Tony Holdsworth worries he will have fewer puppies this year. He has been kennel huntsman for the Beaufort for 25 years and firmly believes that a well-balanced pack is the cornerstone of a good hunt. Which is why he decided to put the same number of bitches to stallion hounds as in the past, regardless of the ban.

“We have put them to prior to the ban and after the ban, and if we won’t end up with the same number of puppies it is purely because [the bitches] have not been as obliging as in the past,” he explains. “You can’t do without an age group or you will end up with an unbalanced pack.”

Despite his rock solid convictions, however, Holdsworth is aware that other kennels are not following his footsteps. “Lots of people have said they are not going to breed as many,” he says.

Because there is a delay of just under two years between the time bitches are put to stallion hounds and the time young hounds join the pack, having a sound breeding strategy is vital for the future of a hunt. Since the ban was enforced last February, however, packs have been plagued by unprecedented uncertainty. Should they continue breeding? And how many litters?

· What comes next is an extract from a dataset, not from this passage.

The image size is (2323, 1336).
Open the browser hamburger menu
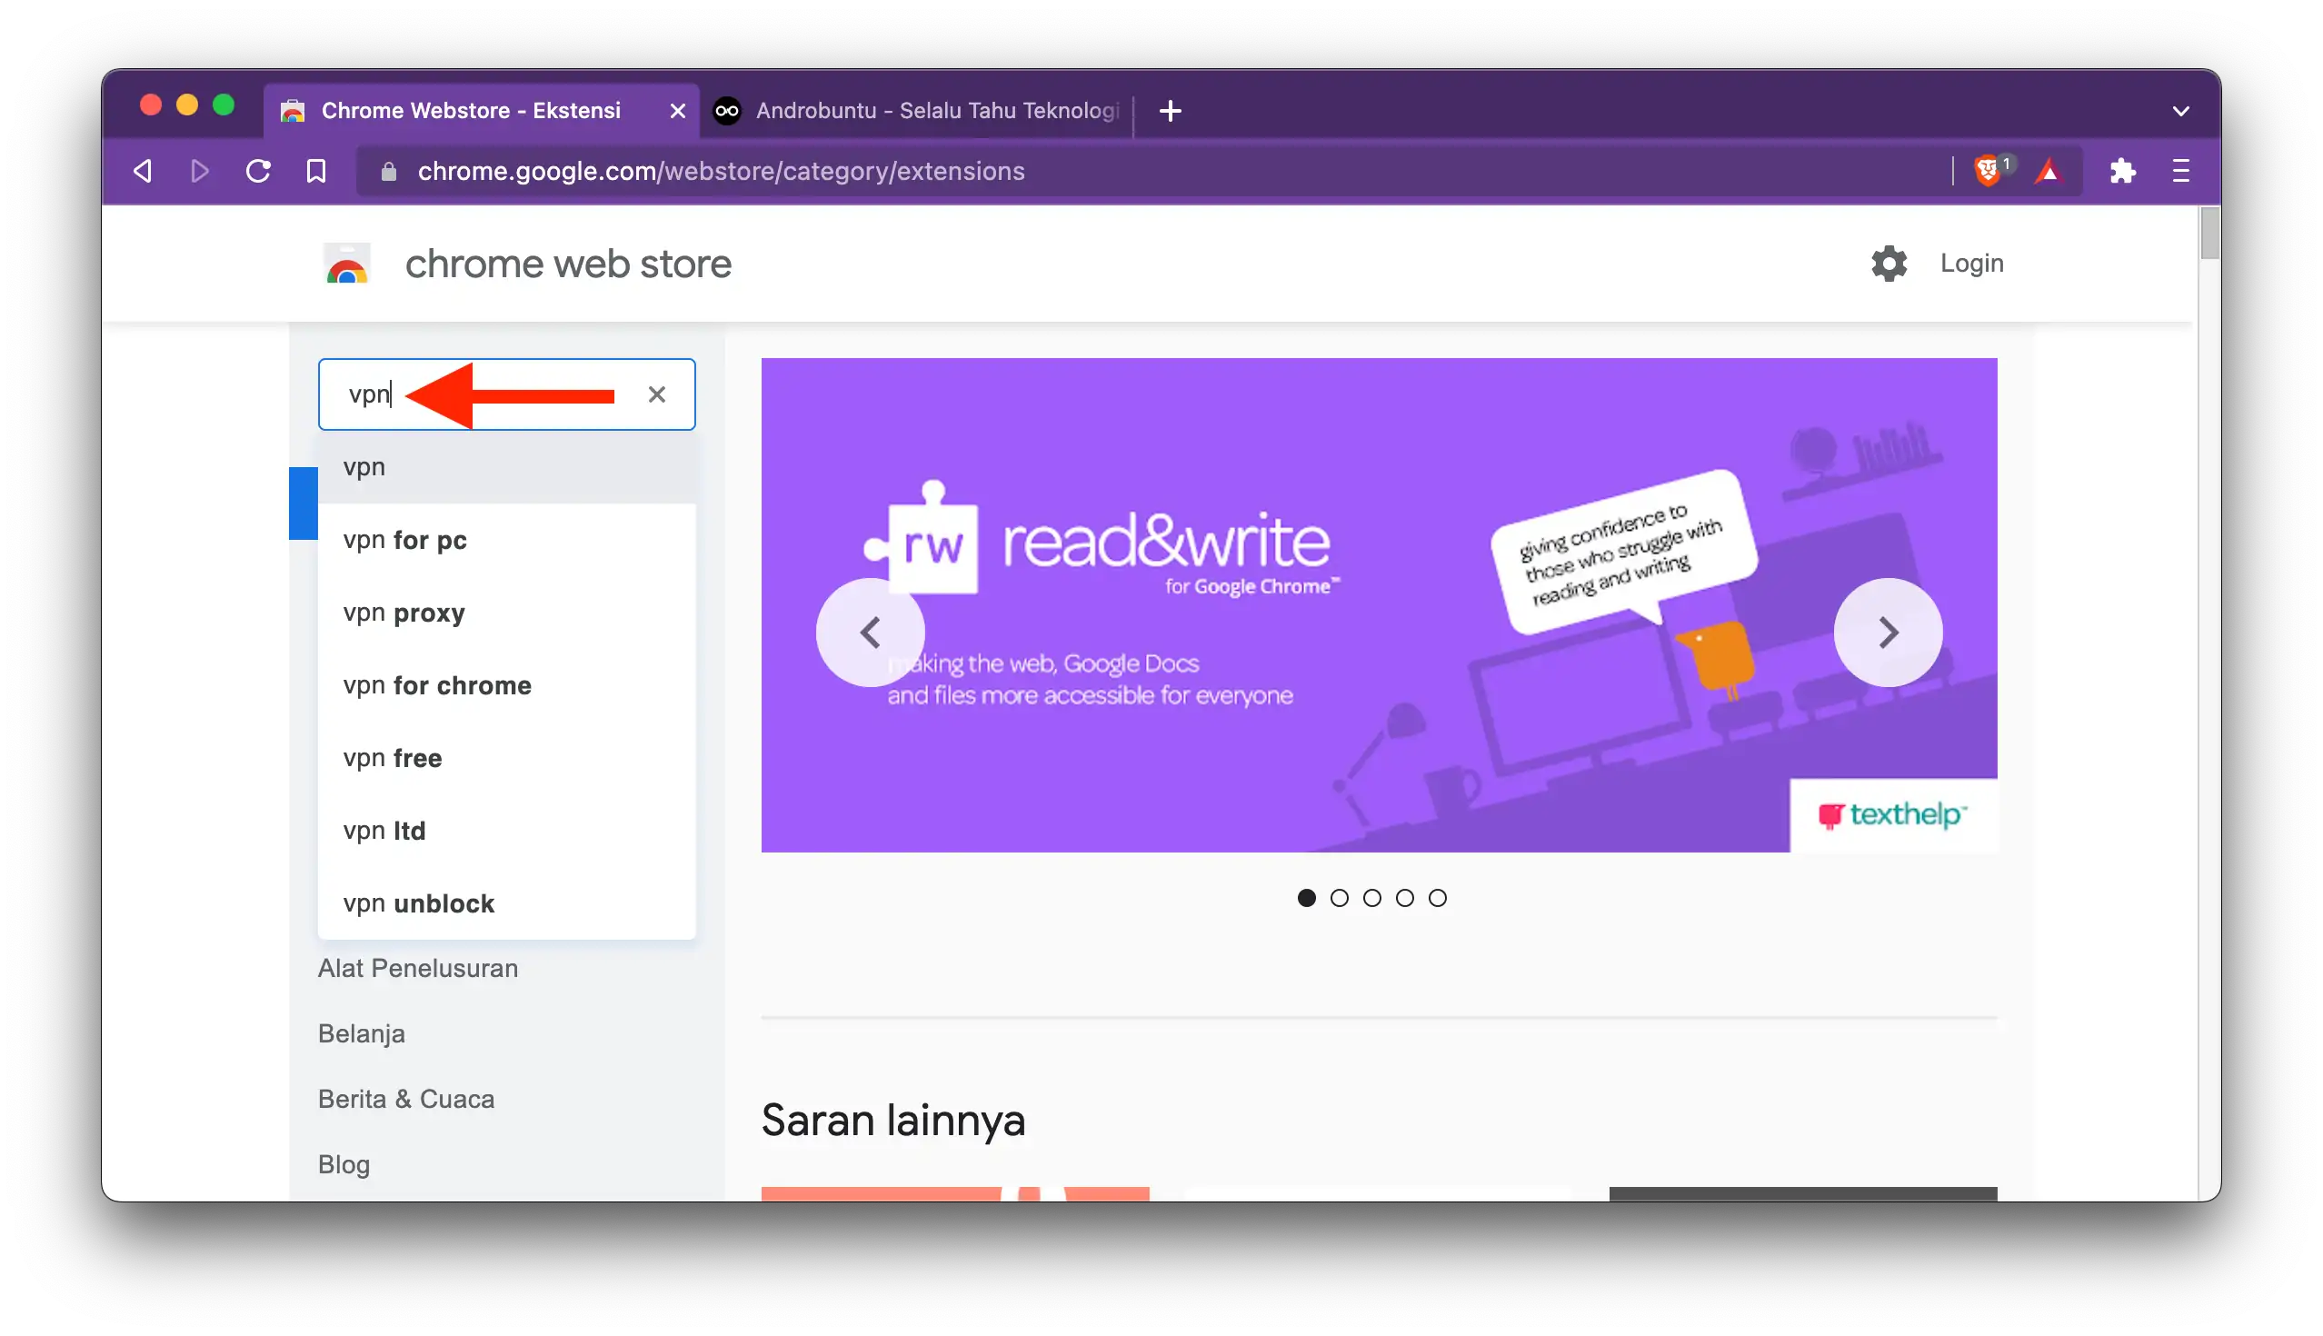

The Master of Fox Hounds Association has advised hunts to breed fewer numbers, but keep breeding nonetheless. “Our advice is that they should breed responsible numbers,” says MFHA director Alastair Jackson. “Obviously they should breed [fewer] hounds than normal, but they should maintain key breeding lines and enough hounds should be bred to be prepared for the repeal of the act. Packs who used to breed four litters, for example, may breed two.”

Jackson is convinced the ban will soon be history and urges hunts to ensure the future of their kennels. “What would be wrong is for no hunts to breed hounds, because they would have a gap in three years’ time. That’s what happened in Scotland, but they had the English hunts to fall back onto,” he says.

“You have to continue breeding for the future,” agrees Holdsworth. It is a very defeatist attitude to say: ‘we are not going to breed anymore.’ Hunting will only die away if pessimistic people will let it die away. If people want it to continue it will continue within the boundary of the law. And the most essential thing we have to have to do the job is the hounds. That’s the start and end of it. So looking forward to the future, we are going to put to the same number of bitches as in the past.”

The question, however, is not only how many hounds to breed — but how to breed them. Hounds are bred for stamina, endurance, and ability to follow a scent, whereas life after the ban may require them to develop different skills, such as speed. Jackson says that at this stage the MFHA doesn’t believe hunts should do anything different.

“We consider that keeping hunts going the way they are at the moment is [a] temporary [arrangement], looking towards a repeal or alteration of the act, so [hunts should] breed to the same skills.”

But make no mistake. Jackson thinks the future of foxhounds hinges on getting rid of the ban as soon as possible. Hounds are the oldest chronicled breed in Britain, with a Kennel Stud book that dates from 1800, although some lines go back another century. They are not a species at risk — there are some 14,000 registered with the MFHA at the moment.

However, says Jackson, “if the act is not repealed, the breed would disappear, because you need very few hounds to keep draghunting. If hounds were bred just to drag hunt or for show, they would alter drastically.”

For a breed which has survived momentous social changes, the industrial revolution and two world wars, it would be an inglorious end.